The free route, a public share link, was off the table from the start. These are participant records, and a link anyone can open is the wrong home for data about named people. So the real choice was between two safe options: rent the capability from Airtable every year, or build the reading layer once and host it for a bill that rounds to nothing. The Cloudflare version does the same job the add-on would have, with named access and branded, filtered views, and the cost holds steady as the team grows. What I avoided in hosting fees barely registers. The saving that counts is the yearly minimum the client would otherwise carry just to see their own data.
What still needs minding
The app only reads. The base stays the single source of truth and the one place anyone makes a change, which is where editing belongs. The joins and the matched comparisons rest on the conventions we settled in the records, so if a label drifts or a field gets reworded, a figure can stop lining up without saying so. A look over it now and then keeps the numbers straight.
What the team has now is a dashboard they can interrogate themselves, without going through me or a developer. They narrow to a cohort or a single intake, filter down to whichever group they care about, and the one-page summary rebuilds on screen in front of them. Someone who has never opened a line of code can pull the exact view they need and act on it that afternoon.
FAQs
- Can you build a custom dashboard on top of Airtable?
- Yes. Airtable's own interfaces are good at showing what a table holds and less good at answers that have to be calculated, like change across separate intakes or a matched before-and-after on the same people. A small web app that reads the base through its API can do that work and present it however the team needs, while the base stays the place where data is edited.
- Is it safe to host a client dashboard on Cloudflare?
- This one is tightly controlled. It sits behind Cloudflare Access, so only named people reach it, and it reads through a key scoped to read only, so the app cannot change anything in the base. Running costs are negligible. The harder questions are about jurisdiction rather than access, which the piece above gets into.
- Did AI build the whole thing?
- Claude Cowork wrote almost all of the code. What it could not do was decide what each number meant, which records to match, or who counted as improved. Those definitions came from knowing the work, and every figure was checked against the source before it was trusted.
- Is there a cheaper alternative to Airtable Portals for sharing data with a wider team?
- Often, yes. Portals is Airtable's route to giving people outside the core seats a controlled view, and the smallest tier covers fifteen external guests, billed yearly on top of your plan, whether you need fifteen or three. Where the data is sensitive, a public share link is not a safe substitute. A read-only web app that sits over the base behind access control does the same job for a hosting cost that rounds to nothing, and it does not climb as the team grows. The build is a one-off; after that there is no per-guest charge.
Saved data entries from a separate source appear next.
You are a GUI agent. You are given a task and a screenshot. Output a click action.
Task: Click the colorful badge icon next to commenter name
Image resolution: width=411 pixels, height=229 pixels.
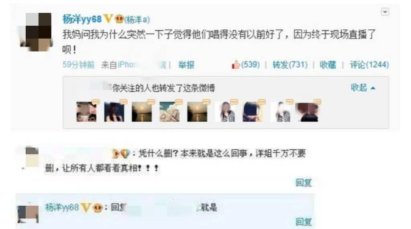[x=125, y=153]
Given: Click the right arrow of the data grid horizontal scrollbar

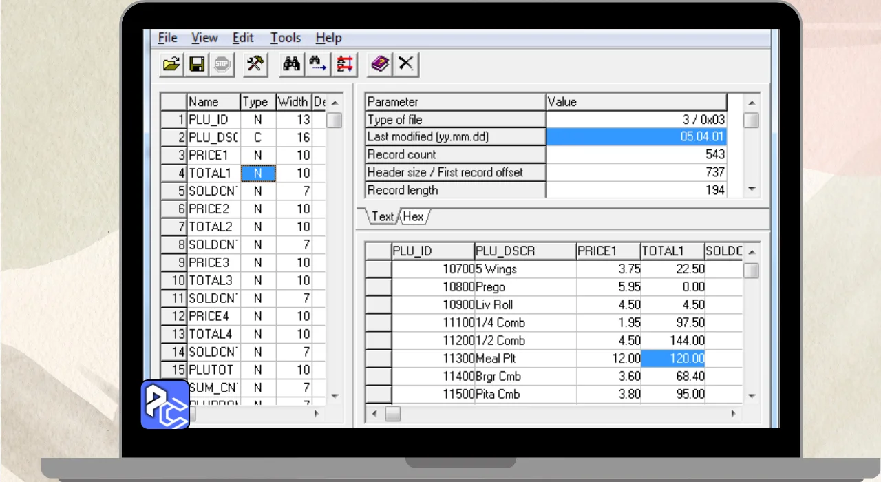Looking at the screenshot, I should [x=733, y=414].
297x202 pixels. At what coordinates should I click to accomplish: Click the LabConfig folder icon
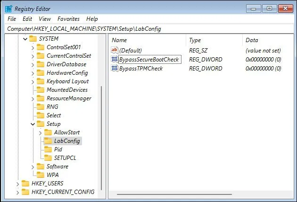(x=48, y=141)
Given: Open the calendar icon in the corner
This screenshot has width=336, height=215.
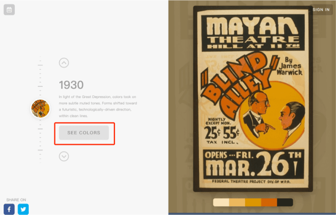Looking at the screenshot, I should [x=9, y=10].

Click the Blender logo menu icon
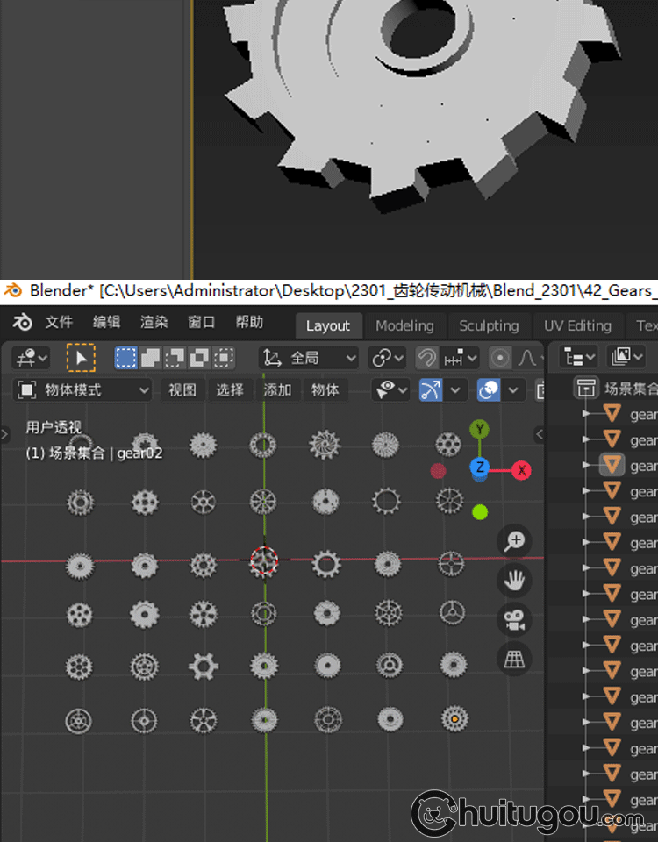(x=23, y=323)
- Can the dashboard produce the reports as well as the figures?
- Yes. Alongside the on-screen views, the app generates finished, branded report files on demand, both a group summary and an individual report for a single participant, populated from the live base and matching the templates the team already used. They are built in the browser when asked, so there is no extra service to run and the data stays where it is. As with the figures, the careful part was the definitions: what each report should show, and how it should hold together when someone's results are thin.